Further, in each wealth class of twenty-eight countries (excluding those with BR ≤10% or ≥90%), we tested the hypothesis that the undernutrition proportion has the same mean in registered and unregistered children against the hypothesis that it is higher in unregistered ones. For this purpose, the data sets ‘Household Member Recode file’ (DHS) and ‘Mothers or primary caretakers of children under the age of five’ (MICS) were used, selecting the variables: HAZ, WAZ, WHZ; wealth index quintile; birth certification/registration; and sampling weights. The Student’s t test with Welch correction was used and the multiplicity of tests was accounted for using the Benjamini–Hochberg procedure( Reference Benjamini and Hochberg 17 ).
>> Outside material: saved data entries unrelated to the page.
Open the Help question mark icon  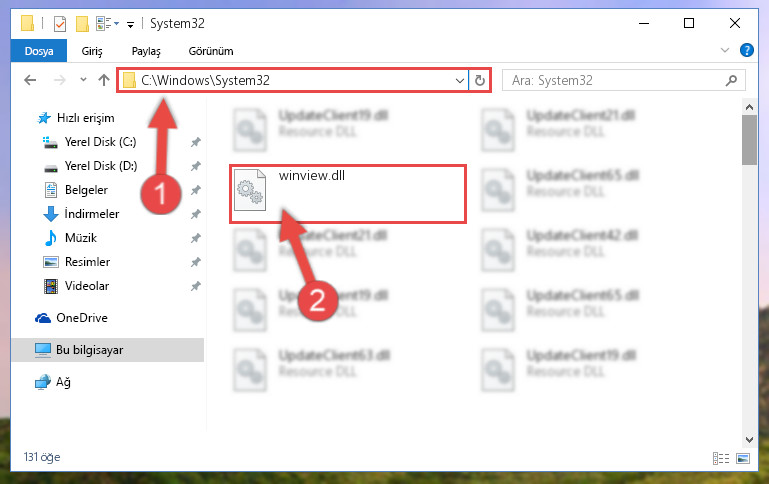(x=746, y=50)
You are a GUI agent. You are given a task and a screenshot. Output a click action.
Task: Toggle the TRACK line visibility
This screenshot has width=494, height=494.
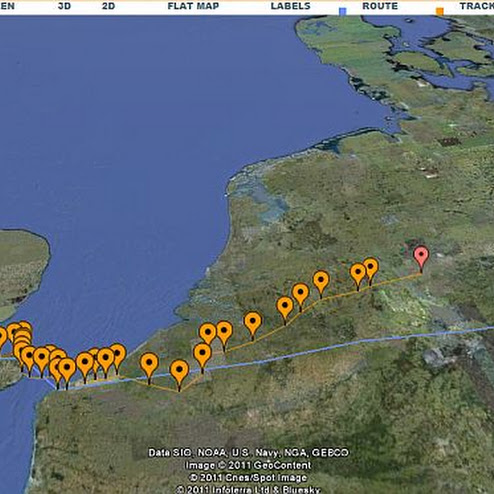(x=477, y=6)
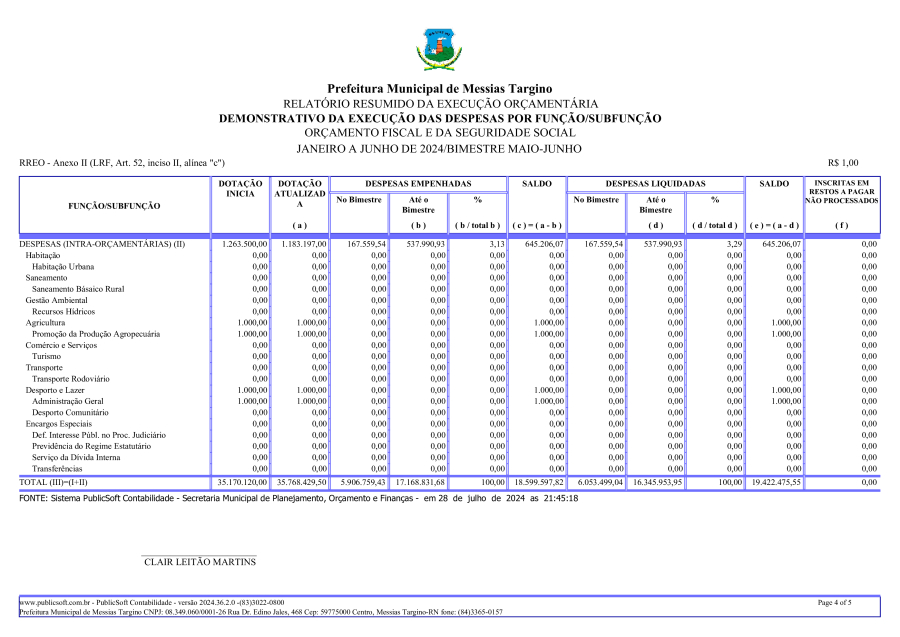This screenshot has height=637, width=900.
Task: Select the Saneamento Básaico Rural row label
Action: pos(78,289)
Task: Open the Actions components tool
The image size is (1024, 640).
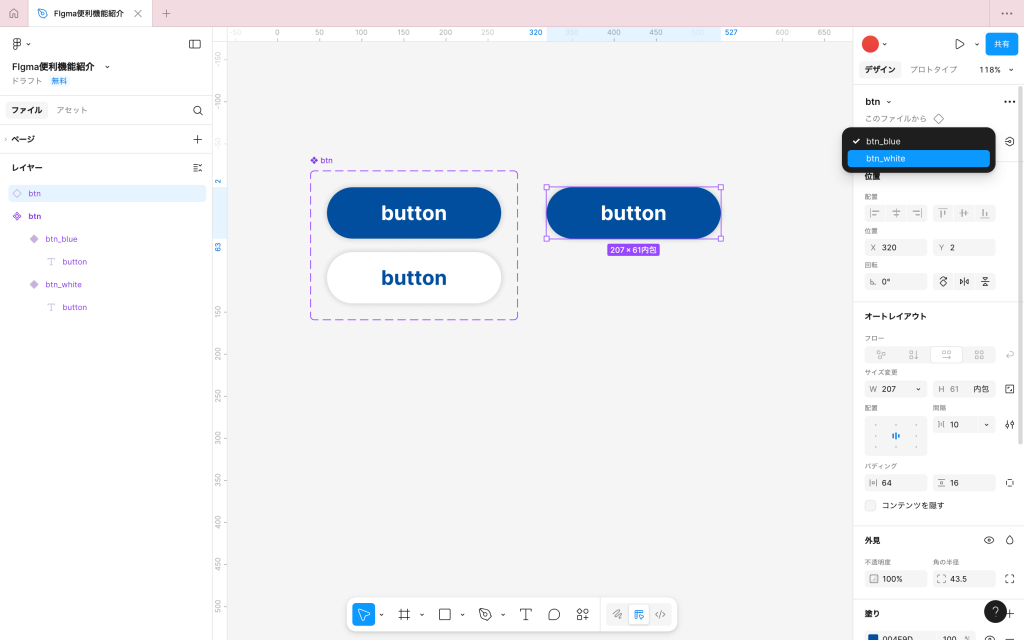Action: tap(582, 614)
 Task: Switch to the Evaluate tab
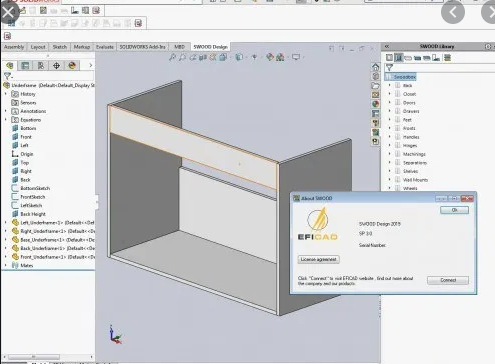pos(105,47)
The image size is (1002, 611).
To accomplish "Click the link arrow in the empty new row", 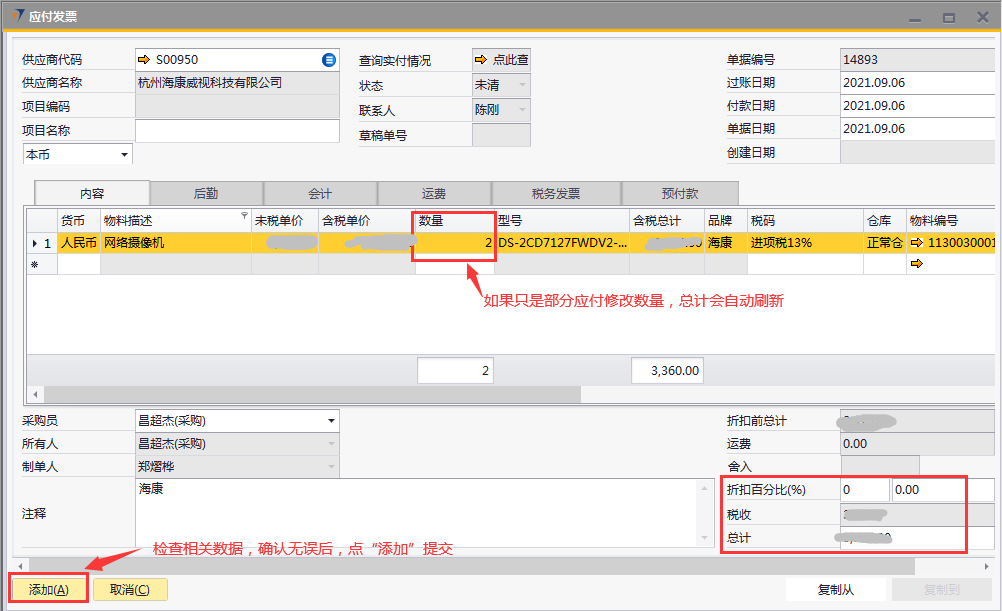I will pyautogui.click(x=916, y=264).
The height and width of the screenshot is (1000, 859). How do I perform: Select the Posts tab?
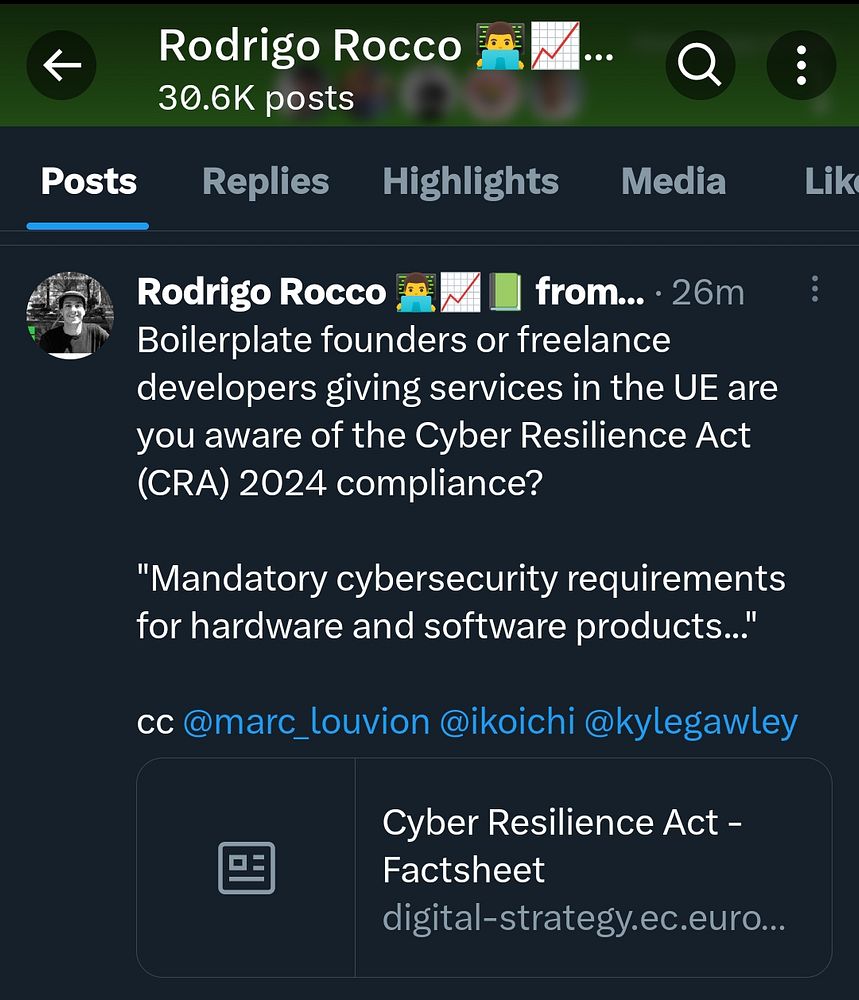[x=89, y=182]
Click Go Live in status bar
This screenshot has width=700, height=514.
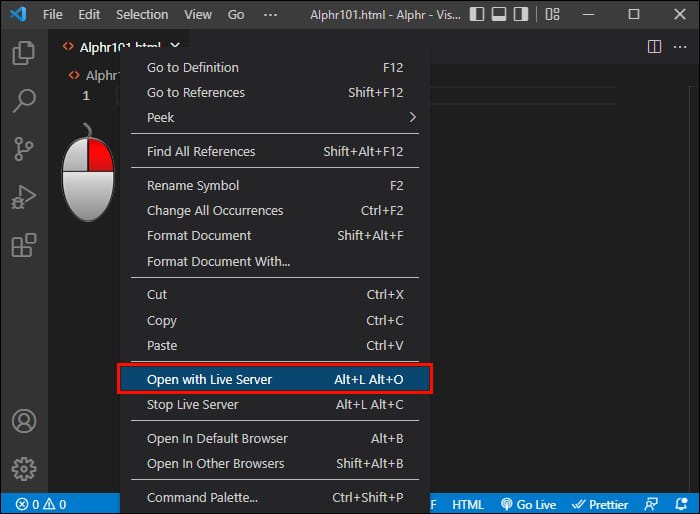(529, 504)
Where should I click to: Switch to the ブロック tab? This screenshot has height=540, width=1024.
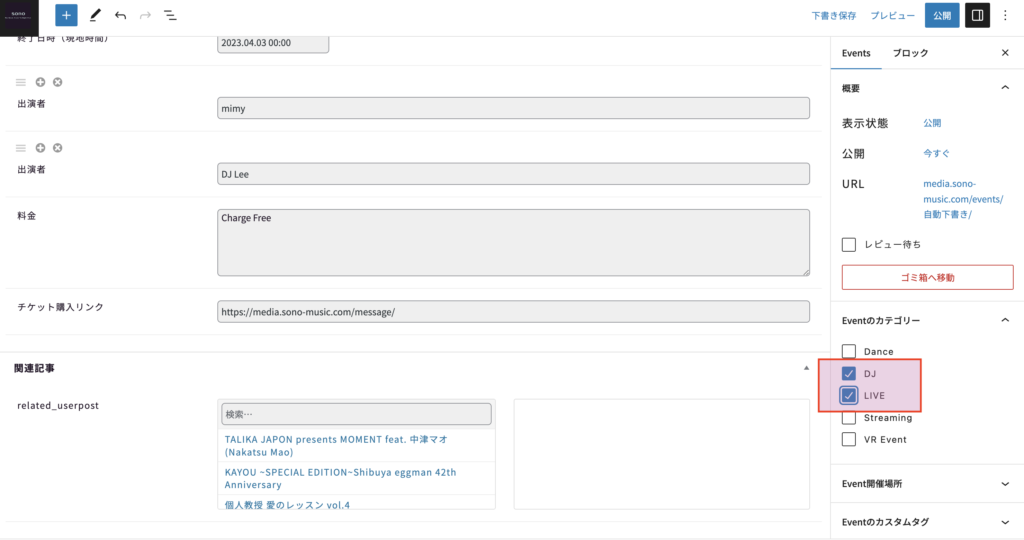(910, 53)
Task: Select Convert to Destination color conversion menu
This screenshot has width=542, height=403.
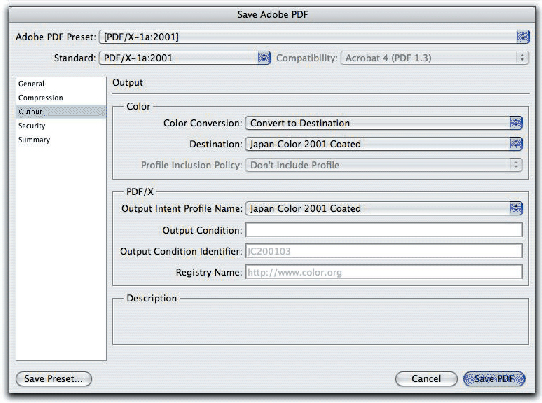Action: [x=384, y=123]
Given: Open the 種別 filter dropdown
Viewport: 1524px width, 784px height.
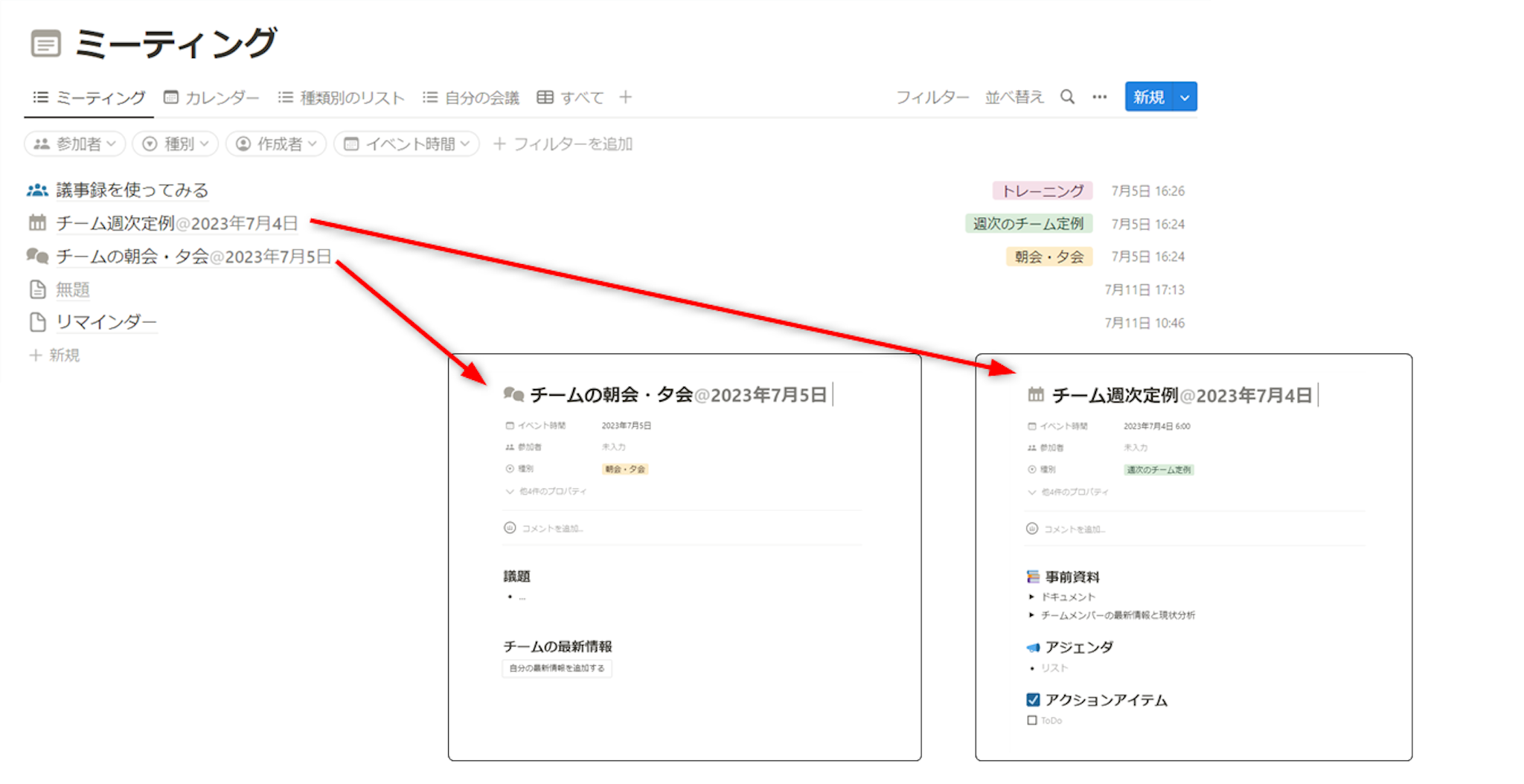Looking at the screenshot, I should 176,144.
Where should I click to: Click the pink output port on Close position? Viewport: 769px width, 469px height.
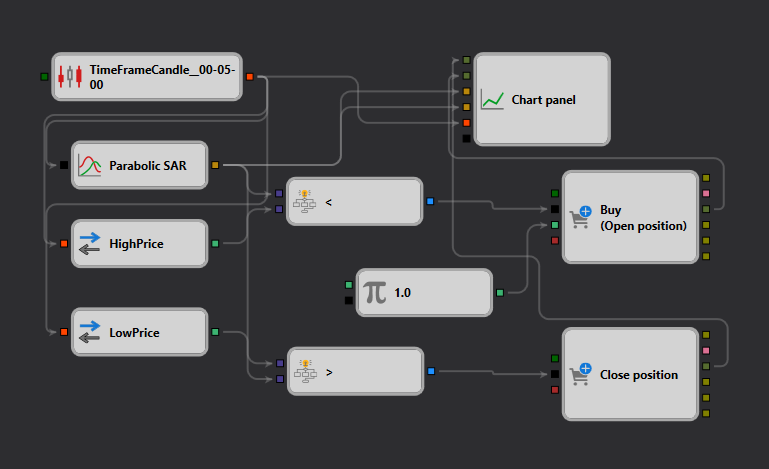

Effects of age bias and information error on undernutrition prevalence
The effect of age misreporting on the estimates of stunting and underweight was evaluated in the case of Swaziland using the variables: sex, age (in months), weight and height. The case study of Swaziland was chosen because of its relatively small sample size, that is easier to handle and check for quality, and that can furnish a more reliable variance upper bound.
The effect of 1, 3 and 6 months of magnitude error in age, both in excess and deficit, was evaluated. Only children 24–60 months of age were analysed because an error of 6 months was considered improbable in younger children. The effect of age bias on undernutrition estimates was considered equal to the prevalence of children with a stature (or weight) between the −2 sd stature (or weight) value of their true age and the −2 sd stature (or weight) value of a defined incorrect age. The random error was considered as the differential effect between over- and underestimating age on undernutrition prevalence. The significance of both bias and random error was evaluated by the Student’s t test on the hypothesis of zero mean.
All statistical analyses were performed using the R program (http://www.R-project.org).
Results
Composition of the samples
Different sampling designs were detected among countries (Fig. 1). In some cases the number of children selected for anthropometry was half or less of the total number of surveyed children (38–52 %), while in others it approached the total number (90–99 %; Fig. 1(a)). Heterogeneities were also present in the proportion of registered children included in the nutritional sub-sample, which ranged from less than 10 % to 99·7 % (Fig. 1(b)). In general, the proportion of registered children was greater in countries with higher BR and in higher wealth classes. A slight but highly significant tendency (P<0·0001; mean difference=0·5 %) towards an over-representation of registered children in the nutritional sub-sample with respect to the total sample was observed (Fig. 2).
Effects of selection bias due to birth registration on undernutrition prevalence
A negative relationship between BR and undernutrition prevalence was observed (Fig. 3). The relationship was also present within countries, where lower wealth quintiles (represented by dots ‘1’) are mostly positioned in the left and upper section of the plots, corresponding to lower BR rates and higher malnutrition prevalence. Stunting and underweight showed stronger negative associations with BR than did wasting. This association was shared by all countries irrespective of wealth class and thus can be regarded as a general negative association.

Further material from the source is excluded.